The chips are still down for struggling gaming giant Genting
Bad debts declined at the cost of market share.
The odds are still stacked against gaming giant Genting despite its efforts to rein in bad debts and boost its mass market presence.
DBS analysts note that Genting was able to trim bad debts in the second quarter by throttling credit grants to VIP players. This move came at a high price, however: the group's rolling chip volume fell by a severe 36%, while VIP win rate hovered at a mere 2.1%. As a result, Genting's overall gaming revenue plunged 28% to $428.3m.
"With a slowing VIP market due to anti corruption crackdown in China, GENS is scaling back its VIP business.
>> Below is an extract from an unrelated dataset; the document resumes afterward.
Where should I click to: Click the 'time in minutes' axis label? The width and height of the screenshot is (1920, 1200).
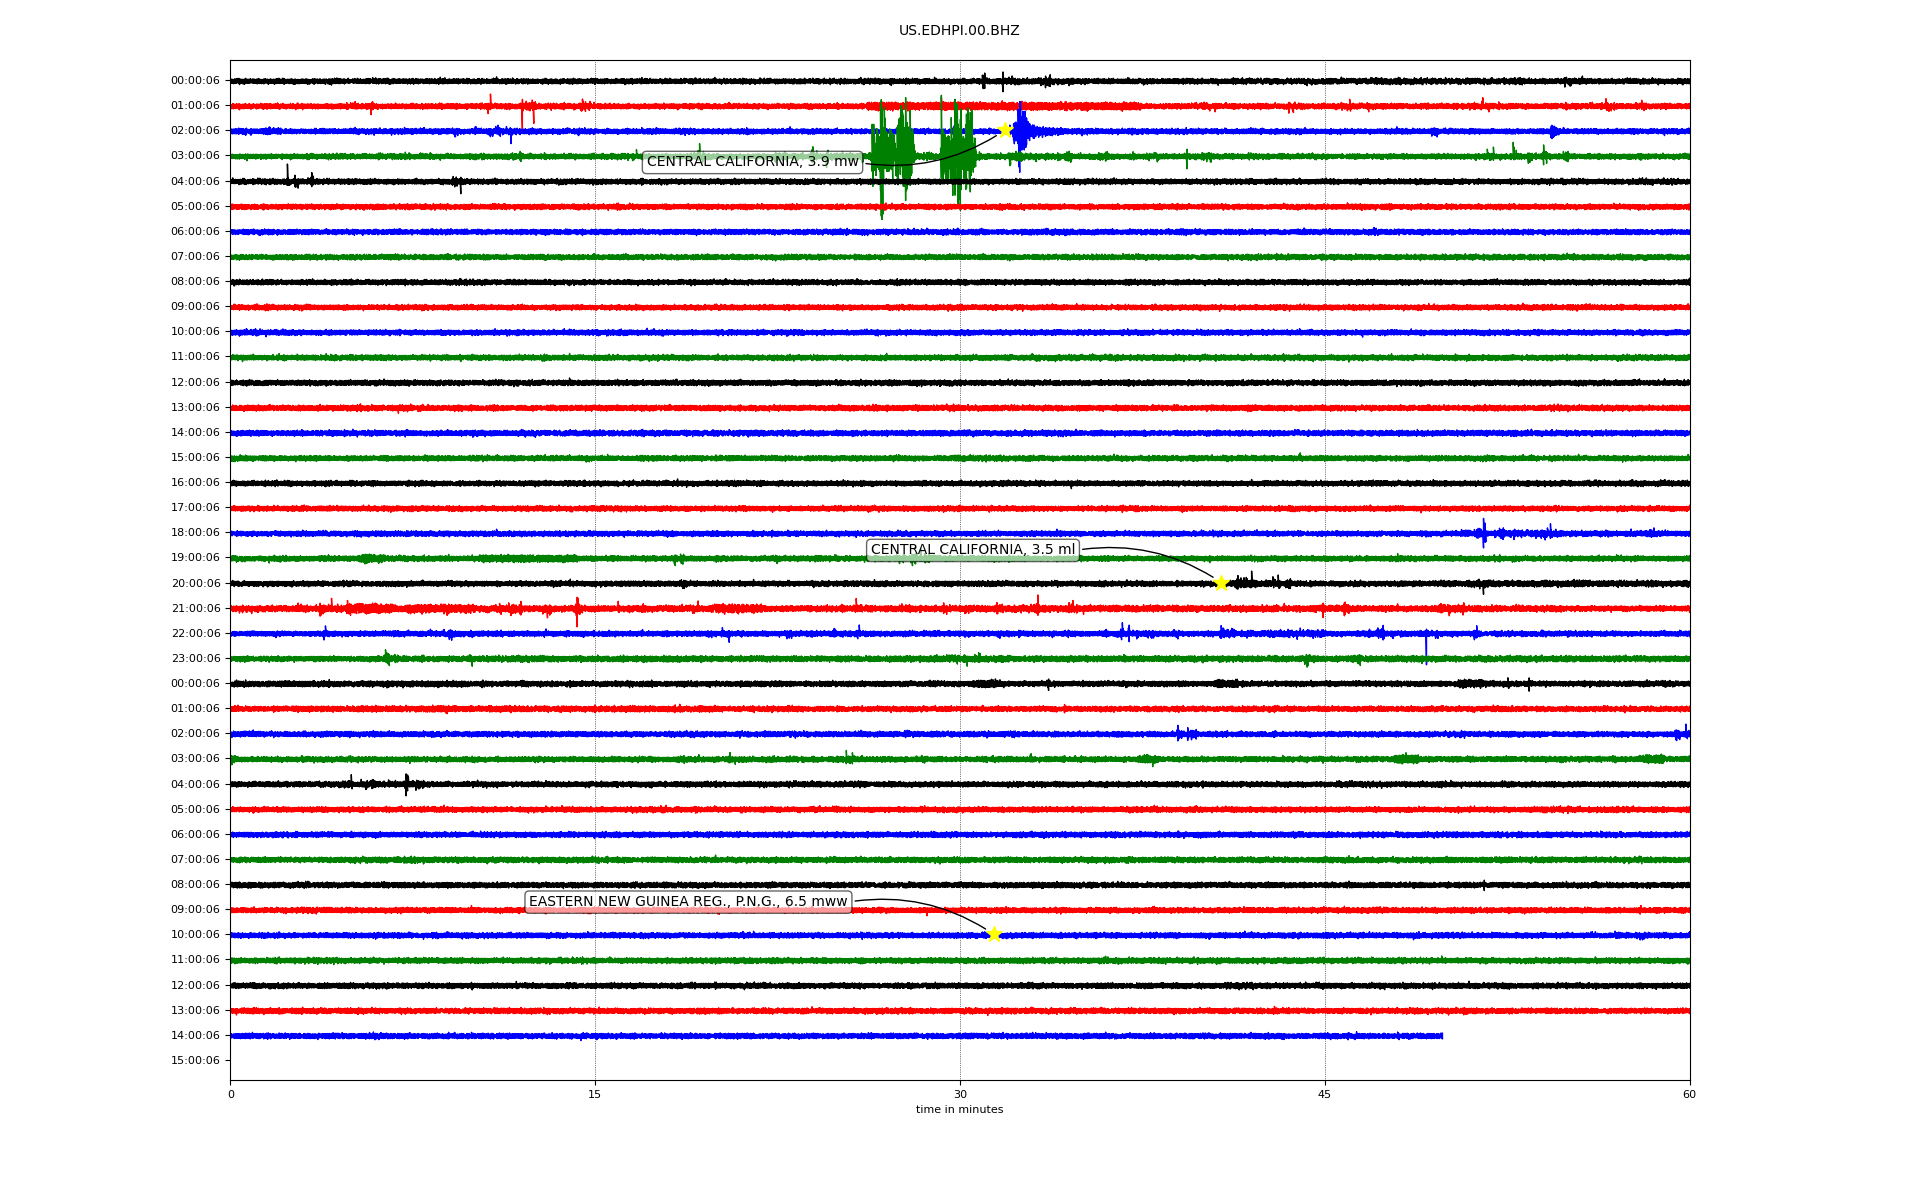pyautogui.click(x=959, y=1110)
A large proportion of the GENS’ VIP customers originate from China. A slowdown in economic growth in China as well as the anti corruption drive by the Chinese government has led to a slowdown in VIP volumes," the report said.
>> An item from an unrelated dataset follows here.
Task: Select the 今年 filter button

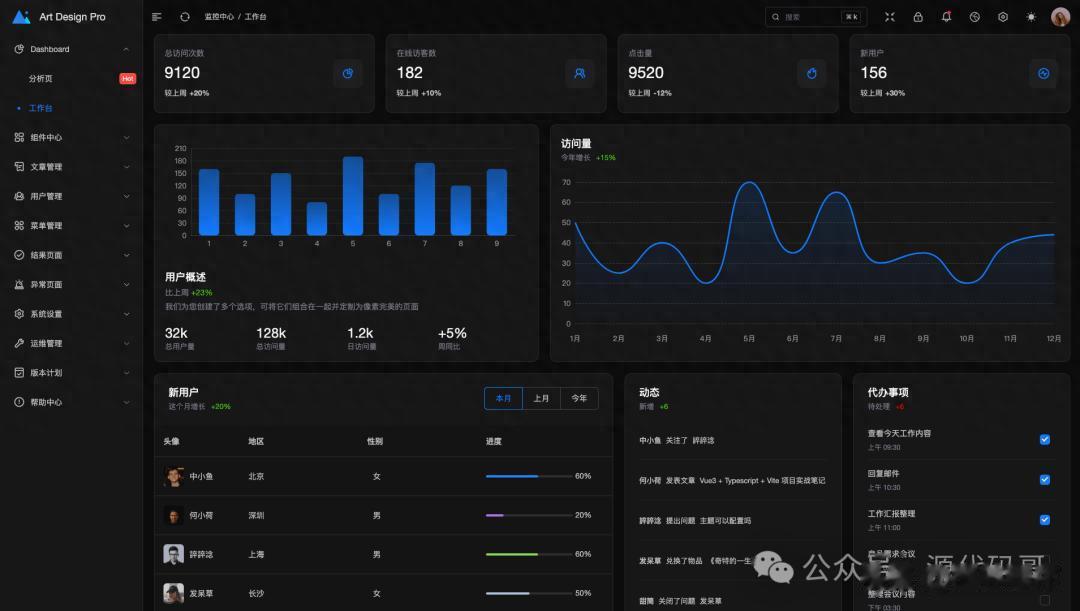Action: pos(579,398)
Although Genting is pinning its hopes on the mass market segment, DBS warned that weakening regional currencies are likely to thwart the group's plans.
“A strong SGD versus regional currencies such as CNY, IDR and MYR may deter tourists to Singapore and in turn impact visitors to GENS’ theme parks and casino. In light of heightened credit risks and significant FX volality potentially affecting visitor numbers from Malaysia and Indonesia, we see limited catalysts for the stock near term,” DBS said.